The kinetics of decomposition of double salts p-XC 6H 4SbCl 4· p-YC 6H 4N 2Cl by powdered iron in acetone was studied. The reaction proceeds with the formation of diaryltrichlorostibine XC 6H 4(YC 6H 4)SbCl 3. The substitutes X increase the rate of reactions in order : O 2 < Cl < H < CH 3 < C 2H 5O. The substitutes Y increase the rate of reactions in order: C 2H 5O < CH 3 < H. The relationship between the stability of the double salts p-XC 6H 4SbCl 2·YC 6H 4N 2Cl and the character of substitutes X and Y was studied.
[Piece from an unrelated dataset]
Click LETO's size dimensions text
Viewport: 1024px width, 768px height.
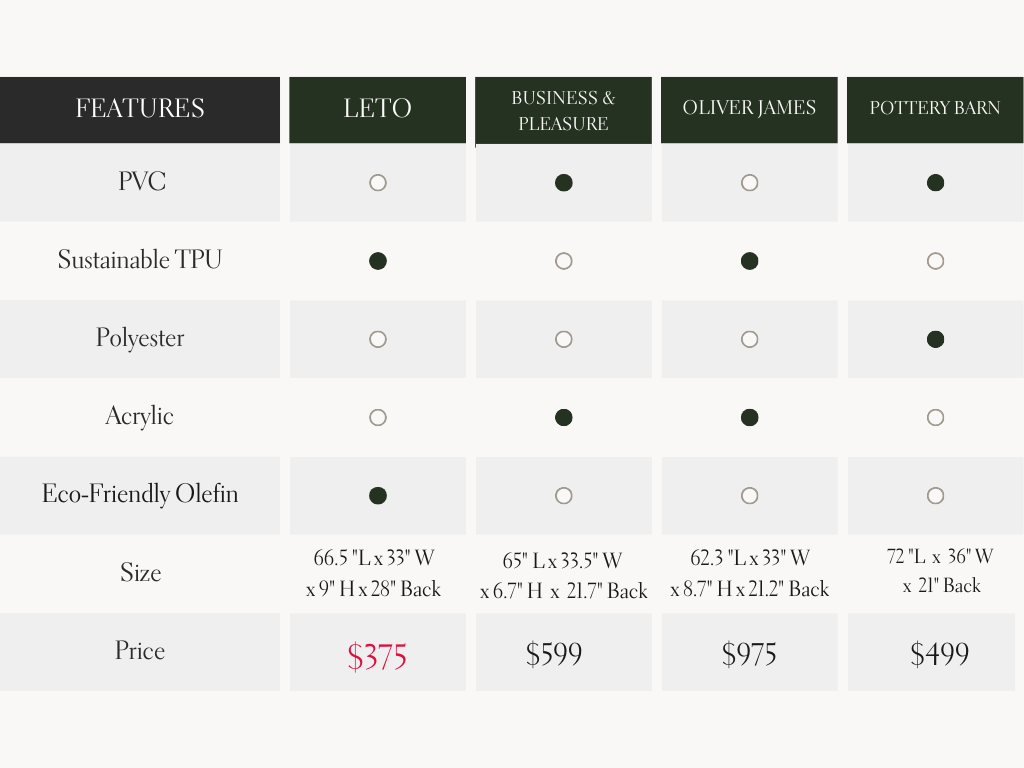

The salts of this type decomposed readily to form XC 6H 4-(YC 6H 4)SbCl 3. The electronegative substitutes X and electropositive substitutes Y increase the stability of the salts. The electropositive X and electronegative Y decrease the stability of the salts. The mechanisms of the reactions are discussed. The assumption has been made that the decomposition of double diazonium salts by metal powders, leading to the formation of organometallic compounds (the Nesmeyanow reaction) is heterolythic in character. The relationship between the Nesmeyanow reaction and Waters reaction has been discussed.